Text under study:
As part of their existing trust deficit with the Government of Canada, Indigenous peoples perceive the government to be aligned with corporate interests with regard to ABS, which many believe explains Canada’s lethargy on the subject. For good reason, in ABS and cognate regimes and incidental negotiations, Canada has a tendency to align with a bloc of countries that self-identify as genetic resource user countries in perpetuation of the increasingly discredited provider-user dichotomy. This is primarily because Canada likes to emphasize its status as a leading biotechnology country without paying much attention to its increasingly evident status as genetic resource provider country, not to mention the abundance of associated traditional knowledge of its many Indigenous peoples. This historically pro-industry disposition by the Government of Canada has shielded corporations from proactively engaging with other ABS stakeholders beyond the government. To formally implement ABS as part of Canada’s domestic policy and legal regime, corporations must be part of the group of stakeholders directly committed to shaping the system. The existing gulf between corporations, Indigenous peoples and other stakeholders in ABS has continued to fuel exaggerated or unrealistic and uncritical expectations about the whole process. Those hyped expectations can be tampered to their realistic levels with the transparency that will flow from the proactive participation of corporations in the making of domestic ABS laws, and through respectful partnerships with Indigenous peoples and all other interests. For corporations, ABS should be seen as a site for sound corporate practices, good public relations and healthy community engagement rather than rather an avoidable irritation or a perceived barrier to doing business.

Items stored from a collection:
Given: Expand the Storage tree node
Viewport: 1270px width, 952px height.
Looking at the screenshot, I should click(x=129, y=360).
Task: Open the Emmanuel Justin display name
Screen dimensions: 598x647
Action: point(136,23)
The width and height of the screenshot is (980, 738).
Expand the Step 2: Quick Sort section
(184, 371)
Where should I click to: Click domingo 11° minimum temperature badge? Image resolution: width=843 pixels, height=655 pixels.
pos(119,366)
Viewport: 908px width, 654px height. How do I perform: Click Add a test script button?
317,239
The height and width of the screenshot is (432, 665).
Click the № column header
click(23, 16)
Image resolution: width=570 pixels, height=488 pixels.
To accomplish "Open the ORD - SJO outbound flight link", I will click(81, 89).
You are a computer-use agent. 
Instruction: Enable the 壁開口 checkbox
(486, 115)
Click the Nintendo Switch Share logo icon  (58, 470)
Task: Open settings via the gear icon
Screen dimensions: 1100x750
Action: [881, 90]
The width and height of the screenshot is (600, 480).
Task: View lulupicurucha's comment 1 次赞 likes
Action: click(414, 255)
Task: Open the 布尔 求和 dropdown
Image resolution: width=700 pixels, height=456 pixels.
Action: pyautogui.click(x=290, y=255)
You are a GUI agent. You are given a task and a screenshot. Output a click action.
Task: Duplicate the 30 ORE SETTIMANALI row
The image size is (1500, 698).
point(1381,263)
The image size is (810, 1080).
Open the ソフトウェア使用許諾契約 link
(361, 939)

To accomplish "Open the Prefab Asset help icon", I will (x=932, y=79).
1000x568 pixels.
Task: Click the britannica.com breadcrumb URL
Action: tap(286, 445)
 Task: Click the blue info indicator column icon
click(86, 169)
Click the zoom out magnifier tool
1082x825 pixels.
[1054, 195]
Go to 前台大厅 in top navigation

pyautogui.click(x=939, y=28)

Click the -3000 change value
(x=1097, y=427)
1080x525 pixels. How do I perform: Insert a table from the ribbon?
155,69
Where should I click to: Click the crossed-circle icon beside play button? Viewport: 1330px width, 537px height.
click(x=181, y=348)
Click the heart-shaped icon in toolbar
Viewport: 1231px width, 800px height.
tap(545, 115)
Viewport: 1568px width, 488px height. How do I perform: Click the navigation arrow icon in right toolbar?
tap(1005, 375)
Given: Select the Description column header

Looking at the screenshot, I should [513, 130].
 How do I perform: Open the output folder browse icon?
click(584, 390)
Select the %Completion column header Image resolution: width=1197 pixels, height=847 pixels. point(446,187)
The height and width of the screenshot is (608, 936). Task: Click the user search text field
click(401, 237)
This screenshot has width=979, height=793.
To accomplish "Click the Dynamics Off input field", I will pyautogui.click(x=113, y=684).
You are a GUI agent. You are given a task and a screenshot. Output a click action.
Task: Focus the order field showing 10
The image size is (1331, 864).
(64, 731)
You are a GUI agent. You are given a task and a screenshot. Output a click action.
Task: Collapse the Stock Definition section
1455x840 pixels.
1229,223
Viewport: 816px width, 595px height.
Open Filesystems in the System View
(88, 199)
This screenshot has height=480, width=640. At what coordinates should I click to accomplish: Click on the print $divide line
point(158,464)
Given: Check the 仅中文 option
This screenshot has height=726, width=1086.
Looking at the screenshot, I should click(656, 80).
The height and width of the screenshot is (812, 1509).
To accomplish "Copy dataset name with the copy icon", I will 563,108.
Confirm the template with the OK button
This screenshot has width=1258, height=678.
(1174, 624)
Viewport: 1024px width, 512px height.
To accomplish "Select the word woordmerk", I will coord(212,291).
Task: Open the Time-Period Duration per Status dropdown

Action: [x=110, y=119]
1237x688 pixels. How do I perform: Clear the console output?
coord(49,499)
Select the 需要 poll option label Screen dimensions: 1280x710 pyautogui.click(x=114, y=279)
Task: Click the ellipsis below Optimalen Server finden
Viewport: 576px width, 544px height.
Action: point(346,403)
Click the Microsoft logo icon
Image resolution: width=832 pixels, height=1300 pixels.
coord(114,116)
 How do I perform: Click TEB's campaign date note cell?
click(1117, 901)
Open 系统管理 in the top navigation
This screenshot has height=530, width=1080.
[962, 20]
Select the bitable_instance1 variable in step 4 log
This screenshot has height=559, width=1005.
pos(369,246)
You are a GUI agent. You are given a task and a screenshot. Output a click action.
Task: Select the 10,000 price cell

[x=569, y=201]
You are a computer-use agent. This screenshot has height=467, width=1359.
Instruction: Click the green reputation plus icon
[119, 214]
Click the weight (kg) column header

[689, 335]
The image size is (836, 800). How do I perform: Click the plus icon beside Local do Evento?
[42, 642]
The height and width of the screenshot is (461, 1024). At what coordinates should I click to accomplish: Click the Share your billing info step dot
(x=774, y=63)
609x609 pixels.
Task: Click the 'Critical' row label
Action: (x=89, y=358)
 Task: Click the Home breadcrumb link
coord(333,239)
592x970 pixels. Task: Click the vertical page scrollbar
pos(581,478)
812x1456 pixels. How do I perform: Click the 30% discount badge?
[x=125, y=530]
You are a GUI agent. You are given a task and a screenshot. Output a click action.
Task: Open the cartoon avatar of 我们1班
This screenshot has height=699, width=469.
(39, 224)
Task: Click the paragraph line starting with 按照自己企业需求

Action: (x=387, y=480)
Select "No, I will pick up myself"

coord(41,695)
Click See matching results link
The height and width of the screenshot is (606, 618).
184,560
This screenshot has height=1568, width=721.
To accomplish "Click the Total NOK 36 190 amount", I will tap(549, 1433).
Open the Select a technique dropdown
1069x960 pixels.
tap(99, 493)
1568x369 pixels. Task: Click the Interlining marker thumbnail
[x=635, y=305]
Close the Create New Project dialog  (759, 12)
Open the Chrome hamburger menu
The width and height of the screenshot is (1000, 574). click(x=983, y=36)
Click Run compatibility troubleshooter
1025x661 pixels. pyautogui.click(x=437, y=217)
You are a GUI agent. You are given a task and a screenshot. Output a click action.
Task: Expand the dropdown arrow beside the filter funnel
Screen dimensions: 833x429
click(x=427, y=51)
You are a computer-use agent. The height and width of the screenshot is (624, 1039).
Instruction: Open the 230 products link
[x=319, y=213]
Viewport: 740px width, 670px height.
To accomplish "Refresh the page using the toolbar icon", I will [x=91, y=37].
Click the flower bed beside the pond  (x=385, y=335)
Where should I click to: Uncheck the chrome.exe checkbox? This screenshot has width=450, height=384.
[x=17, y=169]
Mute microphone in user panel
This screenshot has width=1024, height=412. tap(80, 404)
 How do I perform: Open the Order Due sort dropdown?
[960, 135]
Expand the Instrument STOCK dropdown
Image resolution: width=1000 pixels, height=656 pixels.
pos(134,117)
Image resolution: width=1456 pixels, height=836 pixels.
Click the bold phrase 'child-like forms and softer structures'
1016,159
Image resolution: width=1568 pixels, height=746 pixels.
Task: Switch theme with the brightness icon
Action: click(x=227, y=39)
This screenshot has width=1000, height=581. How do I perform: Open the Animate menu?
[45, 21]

Task requirements:
According to the passage on access and benefit sharing in Canada, why does Canada tend to side with the bloc of genetic resource user countries? These entries are separate material and are unrelated to the passage on access and benefit sharing in Canada.

Output of the task:
Canada likes to emphasize its status as a leading biotechnology country. It pays little attention to its increasingly evident status as a genetic resource provider country or to the abundant associated traditional knowledge of its many Indigenous peoples.